Your objective: The answer should be one number, the count of lines in the data with "computer".
──────── Provided data
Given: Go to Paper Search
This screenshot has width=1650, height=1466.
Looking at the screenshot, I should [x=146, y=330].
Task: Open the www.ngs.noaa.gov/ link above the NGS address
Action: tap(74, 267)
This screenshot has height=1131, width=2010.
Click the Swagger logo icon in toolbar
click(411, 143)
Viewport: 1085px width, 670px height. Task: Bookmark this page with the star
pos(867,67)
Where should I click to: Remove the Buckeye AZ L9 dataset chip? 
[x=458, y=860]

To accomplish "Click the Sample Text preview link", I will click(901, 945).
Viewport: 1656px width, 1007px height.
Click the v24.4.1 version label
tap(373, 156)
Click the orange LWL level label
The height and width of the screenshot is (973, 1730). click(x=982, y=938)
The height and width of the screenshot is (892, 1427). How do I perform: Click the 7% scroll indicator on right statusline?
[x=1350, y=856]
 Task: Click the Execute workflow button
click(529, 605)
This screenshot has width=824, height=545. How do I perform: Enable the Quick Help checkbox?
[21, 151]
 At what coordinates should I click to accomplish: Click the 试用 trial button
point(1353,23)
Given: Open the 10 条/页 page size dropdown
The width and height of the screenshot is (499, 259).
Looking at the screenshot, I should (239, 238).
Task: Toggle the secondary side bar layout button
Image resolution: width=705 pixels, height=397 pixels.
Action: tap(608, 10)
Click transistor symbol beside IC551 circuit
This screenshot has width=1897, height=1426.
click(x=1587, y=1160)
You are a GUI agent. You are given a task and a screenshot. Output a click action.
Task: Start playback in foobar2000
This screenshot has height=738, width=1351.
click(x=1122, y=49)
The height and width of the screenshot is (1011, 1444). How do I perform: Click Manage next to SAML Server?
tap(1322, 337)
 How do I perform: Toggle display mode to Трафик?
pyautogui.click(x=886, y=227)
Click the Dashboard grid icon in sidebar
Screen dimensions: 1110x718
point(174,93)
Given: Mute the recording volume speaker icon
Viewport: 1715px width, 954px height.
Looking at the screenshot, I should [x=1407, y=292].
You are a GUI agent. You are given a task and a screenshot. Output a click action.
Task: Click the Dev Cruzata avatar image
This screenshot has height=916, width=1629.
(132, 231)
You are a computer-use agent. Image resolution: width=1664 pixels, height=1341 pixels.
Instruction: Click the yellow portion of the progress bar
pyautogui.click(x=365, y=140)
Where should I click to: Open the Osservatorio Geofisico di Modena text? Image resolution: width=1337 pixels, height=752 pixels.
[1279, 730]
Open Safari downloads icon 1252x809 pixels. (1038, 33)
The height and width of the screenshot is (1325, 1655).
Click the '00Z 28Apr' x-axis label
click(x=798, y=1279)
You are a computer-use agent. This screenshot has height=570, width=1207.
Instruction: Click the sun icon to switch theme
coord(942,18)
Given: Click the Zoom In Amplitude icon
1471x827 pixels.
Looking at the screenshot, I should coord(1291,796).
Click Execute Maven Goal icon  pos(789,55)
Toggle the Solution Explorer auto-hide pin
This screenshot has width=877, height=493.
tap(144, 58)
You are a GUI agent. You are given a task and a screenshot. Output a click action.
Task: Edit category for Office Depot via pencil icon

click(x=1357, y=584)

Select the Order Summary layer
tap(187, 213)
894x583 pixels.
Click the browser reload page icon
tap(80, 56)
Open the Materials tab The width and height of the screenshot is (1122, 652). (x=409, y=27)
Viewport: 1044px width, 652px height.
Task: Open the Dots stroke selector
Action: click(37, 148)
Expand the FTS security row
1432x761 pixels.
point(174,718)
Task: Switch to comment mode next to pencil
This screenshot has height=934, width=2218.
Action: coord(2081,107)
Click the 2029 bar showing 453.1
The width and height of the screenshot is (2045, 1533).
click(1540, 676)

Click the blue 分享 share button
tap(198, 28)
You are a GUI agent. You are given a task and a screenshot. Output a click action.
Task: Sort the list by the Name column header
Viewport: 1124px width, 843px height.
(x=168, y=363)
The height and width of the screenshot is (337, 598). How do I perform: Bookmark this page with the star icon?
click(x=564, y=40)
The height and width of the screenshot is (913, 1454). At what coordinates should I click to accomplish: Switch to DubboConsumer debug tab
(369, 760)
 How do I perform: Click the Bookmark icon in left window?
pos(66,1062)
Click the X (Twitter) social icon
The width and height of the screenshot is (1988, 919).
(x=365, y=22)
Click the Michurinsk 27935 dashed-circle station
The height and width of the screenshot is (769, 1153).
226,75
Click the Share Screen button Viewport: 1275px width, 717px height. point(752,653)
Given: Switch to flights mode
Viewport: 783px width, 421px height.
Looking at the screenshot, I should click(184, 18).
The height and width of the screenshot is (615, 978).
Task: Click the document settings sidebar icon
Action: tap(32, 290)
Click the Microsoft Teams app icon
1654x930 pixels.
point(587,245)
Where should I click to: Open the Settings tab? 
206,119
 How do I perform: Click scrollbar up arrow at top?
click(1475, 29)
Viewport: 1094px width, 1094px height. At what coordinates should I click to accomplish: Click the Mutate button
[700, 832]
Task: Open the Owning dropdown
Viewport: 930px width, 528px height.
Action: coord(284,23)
────────────────
Output of the task: 2